In Belgium, there are 70,000 new adult cases of cancer every year, compared to 350 in children. Owing to lack of interest from pharmaceutical groups, treatments for pediatric cancers are developing much less rapidly than those for adults. The chemotherapy recommended for most childhood cancers is just as toxic as it was 20 years ago. In addition, it has significant consequences for the child: infertility, deafness, and premature ageing. After chemotherapy sessions, the child suffers a loss of stem cells, which are crucial to the healing and regeneration of tissues. The cured child has an entire life to live, yet the capacity of his or her tissues to regenerate has diminished.
For 15 years Anabelle Decottignies, a professor at the UCLouvain de Duve Institute, and her team have been studying telomeres, the little bits of chromosomes that play a vital role in ageing. Normally, telomeres shorten over time, causing cells and organs to age. This is natural ageing. In a cancer cell, telomeres don’t shorten. As a result, the cancer cells don’t age and they divide indefinitely, forming tumours and metastases.
Prof. Decottignies’s goal is to target the cancer cell and safeguard the rest of the body, by forcing telomeres to shorten and thus prevent them from dividing. Achieving this necessitates understanding the mechanisms that allow cancer cells to maintain their eternal youth:
In most cases, the cancer cells reactivate the expression of an embryonic gene. In the first stage of normal embryonic development, our cells are ‘eternally young’ thanks to the enzyme telomerase. In 90% of cancers, this enzyme can awaken, leading to tumours and metastases. In 5 to 10% of cancer cases, most involving children, the cancer cells establish an alternative system based on a mechanism called alternative lengthening of telomeres (ALT). It is completely pathological—in other words, ALT is not active in any of our healthy cells, making it an ideal target for new anti-tumour therapies.
Recently, the UCLouvain team identified a protein that allows the survival of cancer cells that use the ALT mechanism, which is not essential to the survival of healthy cells. Its name: TSPYL5. This protein is absolutely essential to the proper functioning of the telomeres of cancer cells that have the ALT mechanism, but not the telomeres of cells using telomerase or healthy cells. When the TSPYL5 protein is removed, the cancer cells die due to dysfunction of their telomeres. “This is the first time we have found a specific target to fight cancer cells in children,” Prof. Decottignies says.

## GIVEN RECORDS
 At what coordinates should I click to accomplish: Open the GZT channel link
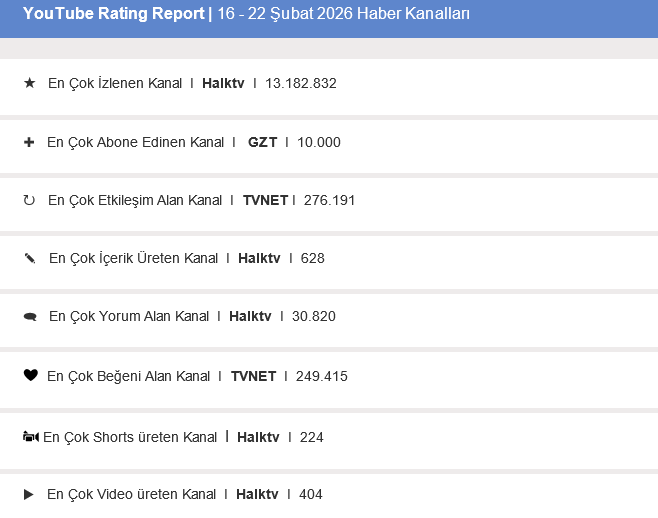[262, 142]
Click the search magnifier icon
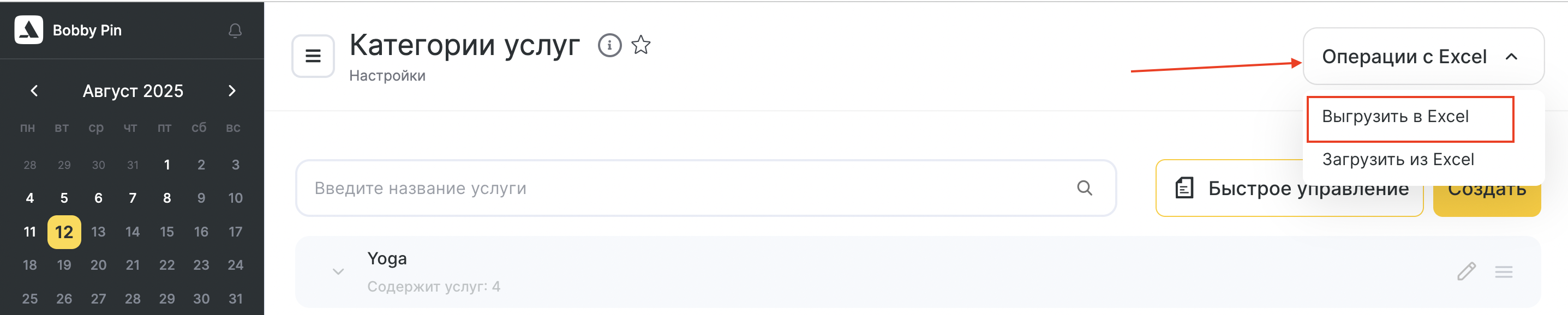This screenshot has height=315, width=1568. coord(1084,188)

---

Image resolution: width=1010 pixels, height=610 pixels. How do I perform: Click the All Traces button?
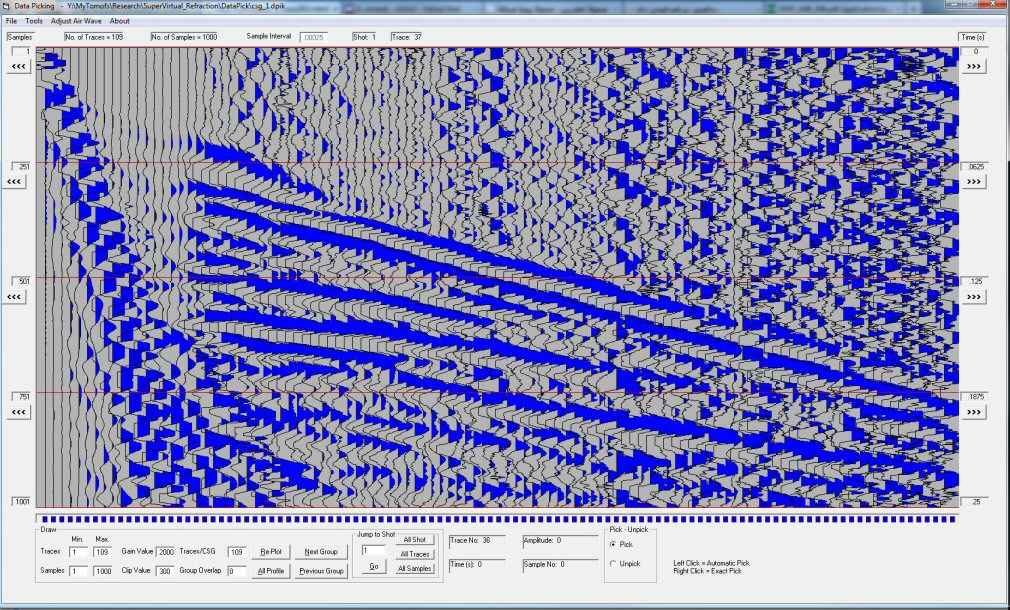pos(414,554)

* * *

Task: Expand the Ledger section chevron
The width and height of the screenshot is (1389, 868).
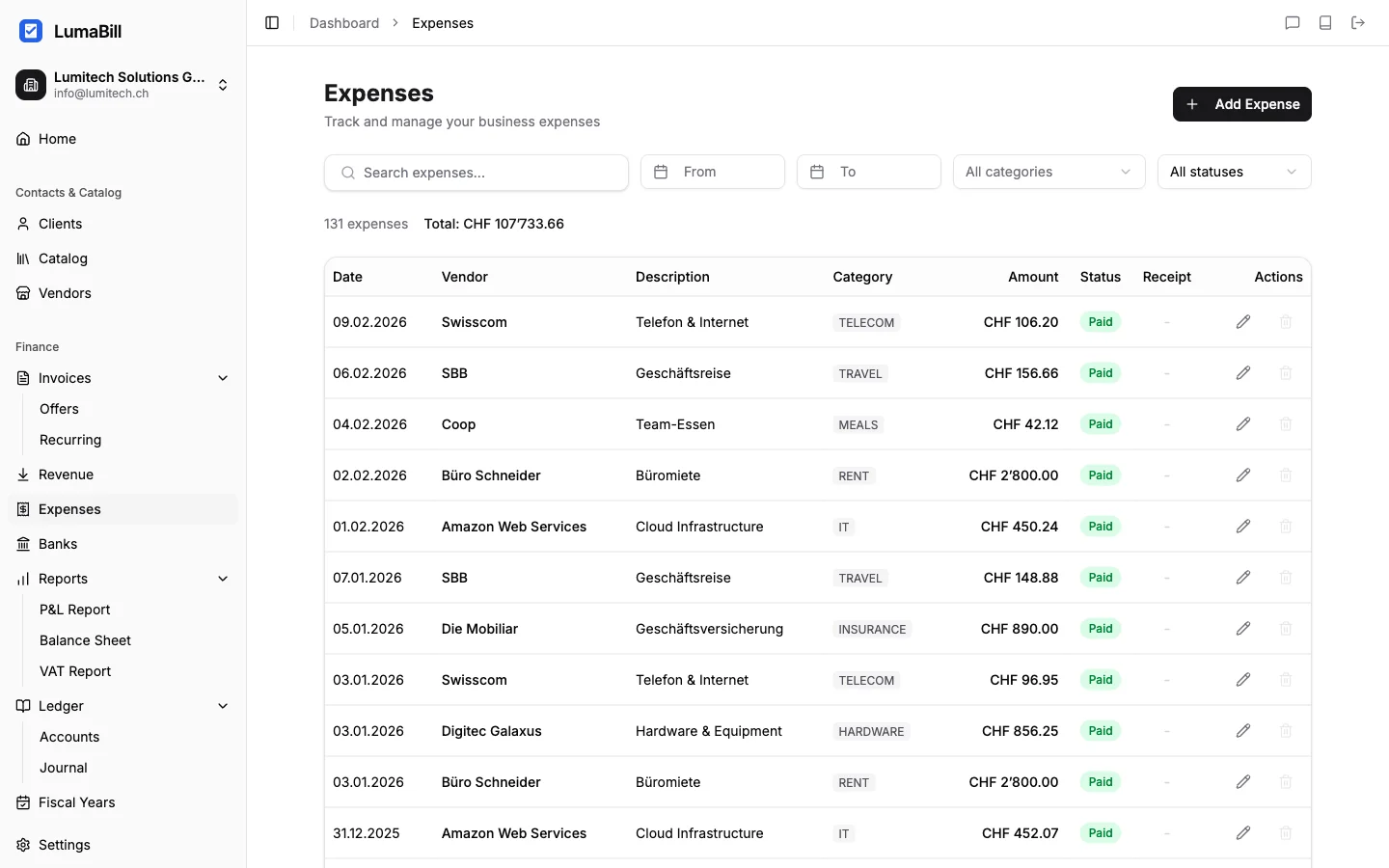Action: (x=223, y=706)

## WORK INSTRUCTION
Write out the part of the text on childhood cancer and telomeres from "For 15 years" to "forming tumours and metastases.".

## YOUR SOLUTION
For 15 years Anabelle Decottignies, a professor at the UCLouvain de Duve Institute, and her team have been studying telomeres, the little bits of chromosomes that play a vital role in ageing. Normally, telomeres shorten over time, causing cells and organs to age. This is natural ageing. In a cancer cell, telomeres don’t shorten. As a result, the cancer cells don’t age and they divide indefinitely, forming tumours and metastases.